At a fundamental level, functioning socially means mastering one’s impulses. The adult brain expends at least as much energy on inhibition as on action, some studies suggest, and mental health relies on abiding strategies to ignore or suppress deeply disturbing thoughts — of one’s own inevitable death, for example. These strategies are general, subconscious or semiconscious psychological programs that usually run on automatic pilot.
Perverse impulses seem to arise when people focus intensely on avoiding specific errors or taboos. The theory is straightforward: to avoid blurting out that a colleague is a raging hypocrite, the brain must first imagine just that; the very presence of that catastrophic insult, in turn, increases the odds that the brain will spit it out.

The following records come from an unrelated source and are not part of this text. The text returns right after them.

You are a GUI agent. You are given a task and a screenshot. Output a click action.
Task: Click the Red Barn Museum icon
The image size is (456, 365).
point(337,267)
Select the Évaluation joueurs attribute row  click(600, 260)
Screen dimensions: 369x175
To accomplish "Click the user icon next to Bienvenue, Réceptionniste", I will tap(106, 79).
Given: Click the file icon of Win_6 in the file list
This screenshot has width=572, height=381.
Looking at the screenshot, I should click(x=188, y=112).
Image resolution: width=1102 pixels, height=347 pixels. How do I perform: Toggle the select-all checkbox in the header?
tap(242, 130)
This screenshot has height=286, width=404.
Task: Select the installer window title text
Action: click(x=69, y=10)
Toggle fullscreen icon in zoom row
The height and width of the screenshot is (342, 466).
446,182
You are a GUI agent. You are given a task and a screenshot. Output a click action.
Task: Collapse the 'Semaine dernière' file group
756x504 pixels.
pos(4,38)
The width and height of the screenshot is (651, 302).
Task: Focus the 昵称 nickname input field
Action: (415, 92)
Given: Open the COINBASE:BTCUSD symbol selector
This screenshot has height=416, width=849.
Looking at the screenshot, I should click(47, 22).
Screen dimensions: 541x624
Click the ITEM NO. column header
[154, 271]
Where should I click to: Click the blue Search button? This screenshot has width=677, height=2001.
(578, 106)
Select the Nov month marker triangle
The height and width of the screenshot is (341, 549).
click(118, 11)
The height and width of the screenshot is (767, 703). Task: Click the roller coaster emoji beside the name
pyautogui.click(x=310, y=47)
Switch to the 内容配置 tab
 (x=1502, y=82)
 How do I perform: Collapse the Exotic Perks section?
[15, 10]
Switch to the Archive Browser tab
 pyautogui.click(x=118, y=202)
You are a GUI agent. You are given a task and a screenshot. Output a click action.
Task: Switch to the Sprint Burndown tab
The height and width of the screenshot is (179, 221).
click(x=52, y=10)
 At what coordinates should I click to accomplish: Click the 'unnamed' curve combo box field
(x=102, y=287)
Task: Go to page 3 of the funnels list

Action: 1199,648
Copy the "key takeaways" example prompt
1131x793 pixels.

“We know that what’s accessible in our minds can exert an influence on judgment and behavior simply because it’s there, it’s floating on the surface of consciousness,” said Jamie Arndt, a psychologist at the University of Missouri.
The empirical evidence of this influence has been piling up in recent years, as Dr. Wegner documents in the new paper. In the lab, psychologists have people try to banish a thought from their minds — of a white bear, for example — and find that the thought keeps returning, about once a minute. Likewise, people trying not to think of a specific word continually blurt it out during rapid-fire word-association tests.
The same “ironic errors,” as Dr. Wegner calls them, are just easy to evoke in the real world. Golfers instructed to avoid a specific mistake, like overshooting, do it more often when under pressure, studies find. Soccer players told to shoot a penalty kick anywhere but at a certain spot of the net, like the lower right corner, look at that spot more often than any other.
Efforts to be politically correct can be particularly treacherous. In one study, researchers at Northwestern and Lehigh Universities had 73 students read a vignette about a fictional peer, Donald, a black male. The students saw a picture of him and read a narrative about his visit to a mall with a friend.
In the crowded parking lot, Donald would not park in a handicap space, even though he was driving his grandmother’s car, which had a pass, but he did butt in front of another driver to snag a nonhandicap space. He snubbed a person collecting money for a heart fund, while his friend contributed some change. And so on. The story purposely portrayed the protagonist in an ambiguous way.
The researchers had about half the students try to suppress bad stereotypes of black males as they read and, later, judged Donald’s character on measures like honesty, hostility and laziness. These students rated Donald as significantly more hostile — but also more honest — than did students who were not trying to suppress stereotypes.
In short, the attempt to banish biased thoughts worked, to some extent. But the study also provided “a strong demonstration that stereotype suppression leads stereotypes to become hyperaccessible,” the authors concluded.
Smokers, heavy drinkers and other habitual substance users know this confusion too well: the effort to squelch a longing for a smoke or a drink can bring to mind all the reasons to break the habit; at the same time, the desire seemingly gets stronger.
The risk that people will slip or “lose it” depends in part on the level of stress they are undergoing, Dr. Wegner argues. Concentrating intensely on not staring at a prominent mole on a new acquaintance’s face, while also texting and trying to follow a conversation, heightens the risk of saying: “We went to the mole — I mean, mall. Mall!”
“A certain relief can come from just getting it over with, having that worst thing happen, so you don’t have to worry about monitoring in anymore,” Dr. Wegner said.
All of which might be hard to explain, of course, if you’ve just mooned the dinner party.